§ Brief: Reproduce word for word, from the entries below, the line with "The height and width of the screenshot is (420, 800).", the line with "Given: Enable the Signature toggle", and every line between them, and nothing more.

§ Data records:
>>>>>

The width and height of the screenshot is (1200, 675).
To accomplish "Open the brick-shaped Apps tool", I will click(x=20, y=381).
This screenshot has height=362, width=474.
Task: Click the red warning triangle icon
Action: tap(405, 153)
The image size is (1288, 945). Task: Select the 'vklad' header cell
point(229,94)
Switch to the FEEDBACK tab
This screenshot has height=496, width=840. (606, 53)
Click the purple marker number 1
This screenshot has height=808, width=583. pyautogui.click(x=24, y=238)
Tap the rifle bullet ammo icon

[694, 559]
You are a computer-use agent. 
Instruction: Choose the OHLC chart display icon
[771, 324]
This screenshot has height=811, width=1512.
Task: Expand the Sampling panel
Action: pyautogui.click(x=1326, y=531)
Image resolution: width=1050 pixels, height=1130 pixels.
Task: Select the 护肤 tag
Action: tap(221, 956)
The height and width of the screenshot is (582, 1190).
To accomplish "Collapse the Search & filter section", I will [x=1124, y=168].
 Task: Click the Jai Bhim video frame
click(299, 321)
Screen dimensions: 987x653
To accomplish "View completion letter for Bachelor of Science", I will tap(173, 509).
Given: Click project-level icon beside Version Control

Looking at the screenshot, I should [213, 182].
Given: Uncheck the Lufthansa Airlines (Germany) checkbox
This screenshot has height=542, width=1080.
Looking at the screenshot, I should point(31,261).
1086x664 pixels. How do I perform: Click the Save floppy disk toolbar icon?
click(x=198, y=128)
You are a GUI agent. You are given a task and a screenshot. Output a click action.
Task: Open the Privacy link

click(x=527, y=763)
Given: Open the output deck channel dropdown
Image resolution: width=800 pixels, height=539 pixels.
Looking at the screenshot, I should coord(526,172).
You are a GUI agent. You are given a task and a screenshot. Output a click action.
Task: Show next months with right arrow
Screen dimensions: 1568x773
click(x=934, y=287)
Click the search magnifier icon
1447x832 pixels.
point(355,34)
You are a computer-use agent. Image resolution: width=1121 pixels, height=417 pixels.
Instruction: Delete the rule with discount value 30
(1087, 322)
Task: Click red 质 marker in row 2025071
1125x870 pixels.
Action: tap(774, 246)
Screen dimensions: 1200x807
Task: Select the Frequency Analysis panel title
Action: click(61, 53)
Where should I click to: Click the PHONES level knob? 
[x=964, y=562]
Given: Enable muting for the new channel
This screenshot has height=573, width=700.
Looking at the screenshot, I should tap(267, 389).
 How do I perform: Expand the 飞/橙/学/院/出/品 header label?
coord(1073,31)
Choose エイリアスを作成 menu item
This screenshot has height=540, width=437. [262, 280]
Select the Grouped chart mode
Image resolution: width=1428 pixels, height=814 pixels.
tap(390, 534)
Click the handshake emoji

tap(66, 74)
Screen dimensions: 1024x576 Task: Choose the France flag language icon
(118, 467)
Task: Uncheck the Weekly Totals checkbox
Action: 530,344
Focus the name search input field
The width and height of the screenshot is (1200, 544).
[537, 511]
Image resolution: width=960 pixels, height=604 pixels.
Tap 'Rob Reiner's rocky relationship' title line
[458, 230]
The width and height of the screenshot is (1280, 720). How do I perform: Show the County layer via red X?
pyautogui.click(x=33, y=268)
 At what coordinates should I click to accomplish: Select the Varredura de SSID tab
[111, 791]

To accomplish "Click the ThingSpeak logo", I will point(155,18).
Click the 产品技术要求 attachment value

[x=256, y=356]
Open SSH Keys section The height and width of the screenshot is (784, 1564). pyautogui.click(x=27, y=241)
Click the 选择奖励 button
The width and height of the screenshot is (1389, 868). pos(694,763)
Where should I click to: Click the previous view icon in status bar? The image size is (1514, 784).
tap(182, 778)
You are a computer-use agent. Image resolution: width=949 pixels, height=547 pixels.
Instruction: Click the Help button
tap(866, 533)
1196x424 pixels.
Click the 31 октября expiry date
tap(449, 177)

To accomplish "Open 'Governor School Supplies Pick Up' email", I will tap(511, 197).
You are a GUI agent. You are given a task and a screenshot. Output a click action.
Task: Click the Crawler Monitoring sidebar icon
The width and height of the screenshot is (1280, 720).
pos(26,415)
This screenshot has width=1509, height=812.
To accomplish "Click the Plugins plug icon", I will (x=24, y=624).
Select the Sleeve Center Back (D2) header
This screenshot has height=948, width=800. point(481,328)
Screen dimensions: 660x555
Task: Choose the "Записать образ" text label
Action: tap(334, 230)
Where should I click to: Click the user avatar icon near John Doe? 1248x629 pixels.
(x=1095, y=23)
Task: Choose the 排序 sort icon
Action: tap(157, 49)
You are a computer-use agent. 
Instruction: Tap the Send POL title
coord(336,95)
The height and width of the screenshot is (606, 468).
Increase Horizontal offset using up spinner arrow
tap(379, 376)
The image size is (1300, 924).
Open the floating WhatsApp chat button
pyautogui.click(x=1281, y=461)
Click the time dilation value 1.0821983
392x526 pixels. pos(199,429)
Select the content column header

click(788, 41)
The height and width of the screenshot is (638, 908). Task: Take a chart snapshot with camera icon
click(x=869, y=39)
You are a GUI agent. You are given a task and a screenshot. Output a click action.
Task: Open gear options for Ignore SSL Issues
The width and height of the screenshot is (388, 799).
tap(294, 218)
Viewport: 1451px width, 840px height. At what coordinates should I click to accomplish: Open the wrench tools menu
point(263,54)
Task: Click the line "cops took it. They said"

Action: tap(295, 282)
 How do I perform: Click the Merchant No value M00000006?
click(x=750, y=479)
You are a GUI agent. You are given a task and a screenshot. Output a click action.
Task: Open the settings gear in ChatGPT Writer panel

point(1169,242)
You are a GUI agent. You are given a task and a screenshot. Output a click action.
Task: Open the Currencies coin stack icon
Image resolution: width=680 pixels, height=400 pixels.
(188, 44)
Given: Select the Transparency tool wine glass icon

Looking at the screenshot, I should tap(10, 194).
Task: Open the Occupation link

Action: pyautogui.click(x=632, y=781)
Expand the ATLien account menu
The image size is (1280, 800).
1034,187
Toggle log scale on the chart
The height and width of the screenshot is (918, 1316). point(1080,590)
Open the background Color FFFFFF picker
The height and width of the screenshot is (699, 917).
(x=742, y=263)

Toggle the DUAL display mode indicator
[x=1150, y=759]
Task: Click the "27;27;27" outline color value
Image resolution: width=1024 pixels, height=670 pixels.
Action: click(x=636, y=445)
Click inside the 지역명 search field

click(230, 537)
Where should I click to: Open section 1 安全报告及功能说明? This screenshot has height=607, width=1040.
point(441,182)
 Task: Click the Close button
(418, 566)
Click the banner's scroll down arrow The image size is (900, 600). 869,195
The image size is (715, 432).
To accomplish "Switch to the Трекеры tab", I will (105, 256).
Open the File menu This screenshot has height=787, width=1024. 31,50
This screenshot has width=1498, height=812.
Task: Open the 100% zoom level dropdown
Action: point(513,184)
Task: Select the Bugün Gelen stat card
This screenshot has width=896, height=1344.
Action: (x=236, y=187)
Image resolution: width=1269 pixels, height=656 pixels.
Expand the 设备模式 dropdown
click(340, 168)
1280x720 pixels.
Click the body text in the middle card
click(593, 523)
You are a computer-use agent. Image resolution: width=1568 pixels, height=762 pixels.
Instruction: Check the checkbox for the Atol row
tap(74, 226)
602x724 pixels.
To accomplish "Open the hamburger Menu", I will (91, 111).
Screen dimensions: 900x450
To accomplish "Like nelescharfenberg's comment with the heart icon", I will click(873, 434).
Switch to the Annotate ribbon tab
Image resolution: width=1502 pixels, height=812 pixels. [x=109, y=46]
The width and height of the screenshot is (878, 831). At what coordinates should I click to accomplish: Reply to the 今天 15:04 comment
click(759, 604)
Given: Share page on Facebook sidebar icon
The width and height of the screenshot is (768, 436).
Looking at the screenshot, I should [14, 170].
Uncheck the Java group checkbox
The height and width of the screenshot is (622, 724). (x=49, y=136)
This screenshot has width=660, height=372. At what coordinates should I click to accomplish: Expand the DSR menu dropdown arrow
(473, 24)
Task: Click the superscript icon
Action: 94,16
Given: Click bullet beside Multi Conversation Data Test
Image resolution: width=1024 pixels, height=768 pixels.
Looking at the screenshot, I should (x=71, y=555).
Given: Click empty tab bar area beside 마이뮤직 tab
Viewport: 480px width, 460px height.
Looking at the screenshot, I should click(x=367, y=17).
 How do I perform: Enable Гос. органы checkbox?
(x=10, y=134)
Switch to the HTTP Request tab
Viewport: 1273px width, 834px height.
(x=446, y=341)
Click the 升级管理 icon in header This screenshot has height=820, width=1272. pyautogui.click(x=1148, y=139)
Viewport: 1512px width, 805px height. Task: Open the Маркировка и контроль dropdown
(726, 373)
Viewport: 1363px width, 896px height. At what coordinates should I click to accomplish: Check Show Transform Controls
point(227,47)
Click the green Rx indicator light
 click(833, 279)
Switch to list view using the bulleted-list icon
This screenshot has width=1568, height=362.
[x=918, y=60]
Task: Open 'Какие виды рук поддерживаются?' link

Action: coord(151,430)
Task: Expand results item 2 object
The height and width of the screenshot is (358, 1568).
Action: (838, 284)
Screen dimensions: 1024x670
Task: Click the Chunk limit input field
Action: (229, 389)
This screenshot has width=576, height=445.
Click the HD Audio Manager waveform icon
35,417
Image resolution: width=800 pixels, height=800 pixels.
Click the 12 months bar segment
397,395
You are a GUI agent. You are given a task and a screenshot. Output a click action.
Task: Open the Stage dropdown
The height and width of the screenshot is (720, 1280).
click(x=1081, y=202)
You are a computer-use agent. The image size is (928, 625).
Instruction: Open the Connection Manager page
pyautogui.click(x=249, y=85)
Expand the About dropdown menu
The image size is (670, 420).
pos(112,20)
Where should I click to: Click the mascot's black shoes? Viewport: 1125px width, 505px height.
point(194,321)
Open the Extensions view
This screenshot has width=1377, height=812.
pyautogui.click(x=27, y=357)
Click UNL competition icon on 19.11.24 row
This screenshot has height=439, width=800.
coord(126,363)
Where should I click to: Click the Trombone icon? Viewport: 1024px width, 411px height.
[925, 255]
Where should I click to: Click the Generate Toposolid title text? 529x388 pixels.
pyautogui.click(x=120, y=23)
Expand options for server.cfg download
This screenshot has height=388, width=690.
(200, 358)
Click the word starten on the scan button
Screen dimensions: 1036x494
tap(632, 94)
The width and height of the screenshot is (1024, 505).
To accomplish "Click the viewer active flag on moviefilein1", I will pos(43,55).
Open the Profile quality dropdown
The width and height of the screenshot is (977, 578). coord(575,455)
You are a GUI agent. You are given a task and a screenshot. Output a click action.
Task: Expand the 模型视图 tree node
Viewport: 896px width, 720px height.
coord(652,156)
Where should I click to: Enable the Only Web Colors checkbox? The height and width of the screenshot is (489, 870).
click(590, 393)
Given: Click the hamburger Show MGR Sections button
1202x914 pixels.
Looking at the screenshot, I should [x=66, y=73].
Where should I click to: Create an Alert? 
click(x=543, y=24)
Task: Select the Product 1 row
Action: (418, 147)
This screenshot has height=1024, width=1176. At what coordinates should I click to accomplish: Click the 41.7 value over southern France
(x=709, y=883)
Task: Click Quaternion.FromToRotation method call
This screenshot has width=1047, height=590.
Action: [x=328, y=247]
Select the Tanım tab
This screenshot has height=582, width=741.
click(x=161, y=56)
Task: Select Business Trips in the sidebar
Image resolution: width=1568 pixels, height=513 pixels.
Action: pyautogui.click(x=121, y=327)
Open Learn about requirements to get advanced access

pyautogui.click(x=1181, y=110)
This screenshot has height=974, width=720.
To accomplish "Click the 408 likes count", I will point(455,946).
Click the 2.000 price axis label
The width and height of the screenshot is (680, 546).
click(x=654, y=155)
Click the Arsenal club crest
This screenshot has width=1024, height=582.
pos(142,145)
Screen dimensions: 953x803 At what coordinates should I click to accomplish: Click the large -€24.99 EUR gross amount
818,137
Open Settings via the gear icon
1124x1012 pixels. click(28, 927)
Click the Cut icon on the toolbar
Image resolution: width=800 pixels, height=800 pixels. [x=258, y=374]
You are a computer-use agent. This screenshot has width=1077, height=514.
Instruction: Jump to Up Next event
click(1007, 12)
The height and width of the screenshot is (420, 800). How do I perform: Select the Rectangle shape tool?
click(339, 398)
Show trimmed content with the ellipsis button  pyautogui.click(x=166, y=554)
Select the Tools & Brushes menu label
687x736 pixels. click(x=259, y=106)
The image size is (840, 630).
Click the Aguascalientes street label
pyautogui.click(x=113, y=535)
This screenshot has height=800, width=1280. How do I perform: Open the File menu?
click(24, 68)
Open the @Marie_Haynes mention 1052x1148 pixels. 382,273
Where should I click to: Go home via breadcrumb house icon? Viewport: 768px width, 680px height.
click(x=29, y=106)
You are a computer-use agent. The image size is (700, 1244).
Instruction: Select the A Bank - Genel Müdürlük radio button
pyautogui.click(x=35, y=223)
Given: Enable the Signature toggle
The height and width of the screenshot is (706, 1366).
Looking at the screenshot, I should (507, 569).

<<<<<

§ Solved problem:
The height and width of the screenshot is (420, 800). How do I perform: Select the Rectangle shape tool?
click(339, 398)
Show trimmed content with the ellipsis button  pyautogui.click(x=166, y=554)
Select the Tools & Brushes menu label
687x736 pixels. click(x=259, y=106)
The image size is (840, 630).
Click the Aguascalientes street label
pyautogui.click(x=113, y=535)
This screenshot has height=800, width=1280. How do I perform: Open the File menu?
click(24, 68)
Open the @Marie_Haynes mention 1052x1148 pixels. 382,273
Where should I click to: Go home via breadcrumb house icon? Viewport: 768px width, 680px height.
click(x=29, y=106)
You are a computer-use agent. The image size is (700, 1244).
Instruction: Select the A Bank - Genel Müdürlük radio button
pyautogui.click(x=35, y=223)
Given: Enable the Signature toggle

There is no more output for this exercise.